NIH scientists use machine learning AI to narrow down risk factors for long COVID

Since the early months of the COVID-19 pandemic, doctors and scientists have been mystified by the occurrence of what’s come to be known as long-haul COVID or simply long COVID, in which individuals experience symptoms that last for weeks or months after the initial coronavirus infection has passed.

Long COVID affects people of all ages, races and ethnicities, those with and without prior health conditions and both vaccinated and unvaccinated individuals, leaving them with long-lasting fatigue, “brain fog,” headaches or chest pain, to name a few of the long list of symptoms.

But while it may seem that there’s no clear rhyme or reason to long COVID diagnoses, researchers from the National Institutes of Health (NIH) are determined to suss out a pattern that could shed at least a little light on the factors that put a person at higher risk of developing the condition.

They’ve embarked on the mission with the help of machine learning artificial intelligence, and, according to a study published in The Lancet Digital Health this week, they’ve already found some success in narrowing down the risk factors for long COVID.

In the study, the researchers pulled data from the electronic health records of nearly 100,000 adults who had tested positive for the virus—with or without hospitalization—including almost 600 who were diagnosed as long-haulers and treated in a long COVID clinic.

Using information about the patients’ demographics, healthcare utilization, diagnoses and medications, the NIH-backed team trained a trio of machine learning models to look for data points that distinguish long-haulers from those diagnosed with COVID but without the follow-up condition.

With that training, the AI was able to sift through a larger database of de-identified EHRs that represented nearly 5 million people who have tested positive for COVID. In records dating up to October 2021, the model was able to spot more than 100,000 people who had many of the risk factors and symptoms of long COVID; the researchers estimate that number has since doubled.
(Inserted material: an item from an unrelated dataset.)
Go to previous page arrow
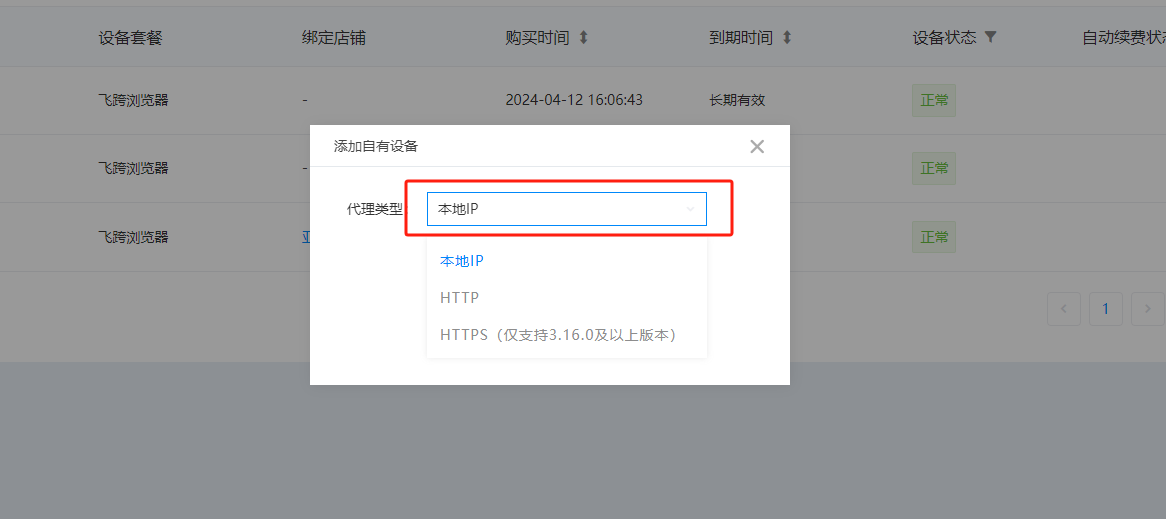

“Once you’re able to determine who has long COVID in a large database of people, you can begin to ask questions about those people,” said Josh Fessel, M.D., Ph.D., a scientific program lead in the NIH’s Researching COVID to Enhance Recovery (RECOVER) initiative. “Was there something different about those people before they developed long COVID? Did they have certain risk factors? Was there something about how they were treated during acute COVID that might have increased or decreased their risk for long COVID?”

Indeed, in its analysis, the AI pinpointed several factors that seem to carry the most weight in determining whether a COVID-positive person will go on to develop long COVID. They include the presence of long-term respiratory symptoms and non-respiratory symptoms like sleep disorders, chest pain and malaise after the acute COVID infection has passed as well as preexisting risk factors that make for more severe acute COVID infections including chronic conditions like diabetes, chronic kidney disease and chronic pulmonary disease.
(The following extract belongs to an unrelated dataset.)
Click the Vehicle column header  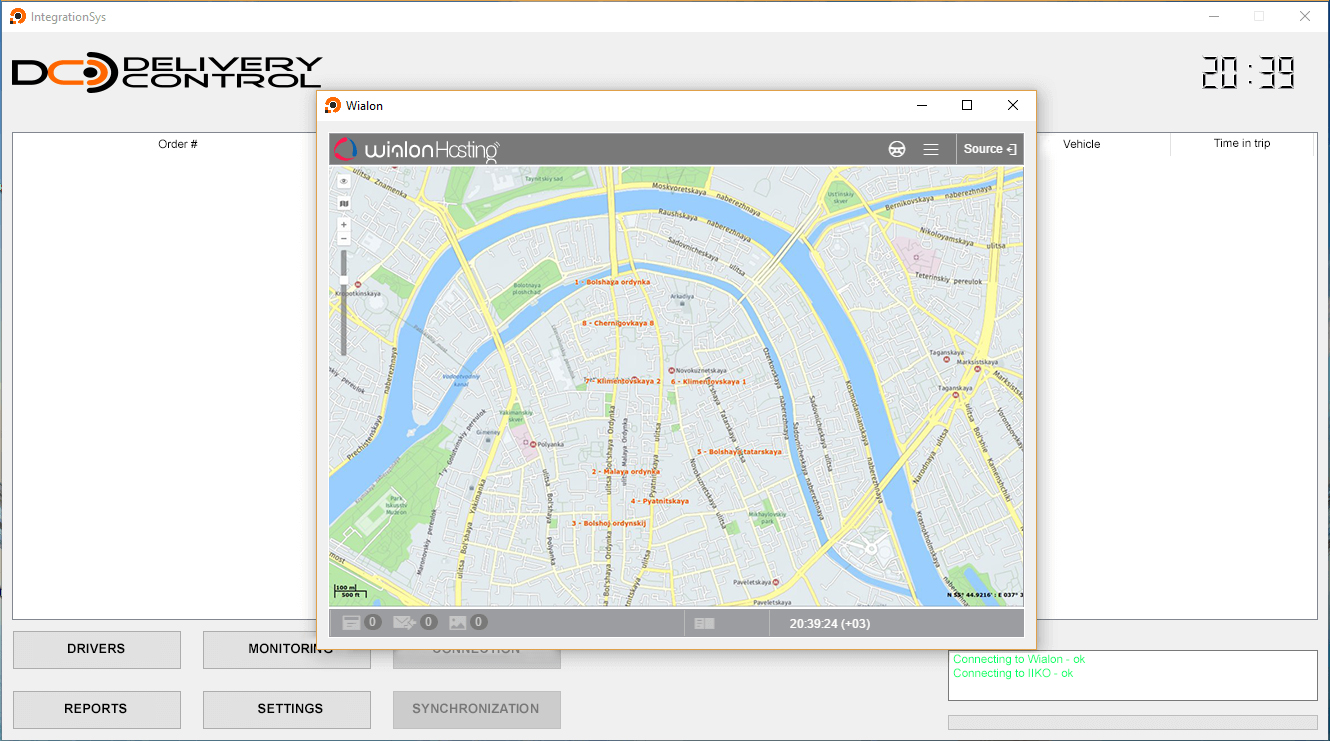coord(1081,144)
The model also found that receiving a COVID vaccination after recovering from the infection lessened the risk of being labeled as a potential long COVID patient.

“This result is noteworthy and indicates that not only does vaccination against SARS-CoV-2 protect against hospitalization and death, but that it might also protect against long COVID,” the study’s authors wrote.

Moving forward, the researchers said they plan to continue training the AI models on more patient data to make them more accurate. From there, they can be used to recruit long COVID patients to clinical trials.